◆ **Assignment**:
Say how many lines of the data below have the word "next" in them. Add nothing else.

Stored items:
'''
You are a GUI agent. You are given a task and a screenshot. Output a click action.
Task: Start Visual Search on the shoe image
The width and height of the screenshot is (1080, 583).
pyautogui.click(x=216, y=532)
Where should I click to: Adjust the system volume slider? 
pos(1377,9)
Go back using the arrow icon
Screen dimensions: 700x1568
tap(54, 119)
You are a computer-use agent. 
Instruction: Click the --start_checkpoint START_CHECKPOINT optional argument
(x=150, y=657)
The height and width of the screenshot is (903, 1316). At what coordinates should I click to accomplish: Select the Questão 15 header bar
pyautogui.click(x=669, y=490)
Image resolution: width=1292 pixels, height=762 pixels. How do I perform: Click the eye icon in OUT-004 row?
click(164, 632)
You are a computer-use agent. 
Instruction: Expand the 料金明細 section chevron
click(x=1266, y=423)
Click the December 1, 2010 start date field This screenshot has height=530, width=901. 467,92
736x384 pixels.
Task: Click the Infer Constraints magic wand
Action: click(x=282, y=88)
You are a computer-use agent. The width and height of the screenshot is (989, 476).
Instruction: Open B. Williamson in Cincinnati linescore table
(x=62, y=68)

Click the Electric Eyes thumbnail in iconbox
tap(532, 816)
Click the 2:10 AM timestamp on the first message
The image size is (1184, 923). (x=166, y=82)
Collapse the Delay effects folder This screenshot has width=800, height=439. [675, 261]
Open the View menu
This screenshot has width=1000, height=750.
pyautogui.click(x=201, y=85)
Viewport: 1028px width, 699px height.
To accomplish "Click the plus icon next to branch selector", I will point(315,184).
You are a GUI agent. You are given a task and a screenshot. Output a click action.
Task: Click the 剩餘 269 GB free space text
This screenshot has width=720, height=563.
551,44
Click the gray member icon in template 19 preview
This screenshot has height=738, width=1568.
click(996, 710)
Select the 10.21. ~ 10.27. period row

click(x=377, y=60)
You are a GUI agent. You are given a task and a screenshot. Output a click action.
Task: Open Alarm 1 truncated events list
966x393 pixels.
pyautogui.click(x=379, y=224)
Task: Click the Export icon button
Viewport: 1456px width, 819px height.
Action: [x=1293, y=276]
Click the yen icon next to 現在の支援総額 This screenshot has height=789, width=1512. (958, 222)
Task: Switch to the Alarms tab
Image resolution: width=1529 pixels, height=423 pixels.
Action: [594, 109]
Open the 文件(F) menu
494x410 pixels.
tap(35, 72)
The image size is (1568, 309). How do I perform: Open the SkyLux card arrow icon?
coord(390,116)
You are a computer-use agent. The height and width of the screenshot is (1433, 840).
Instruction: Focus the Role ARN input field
'''
◆ **Your response**:
2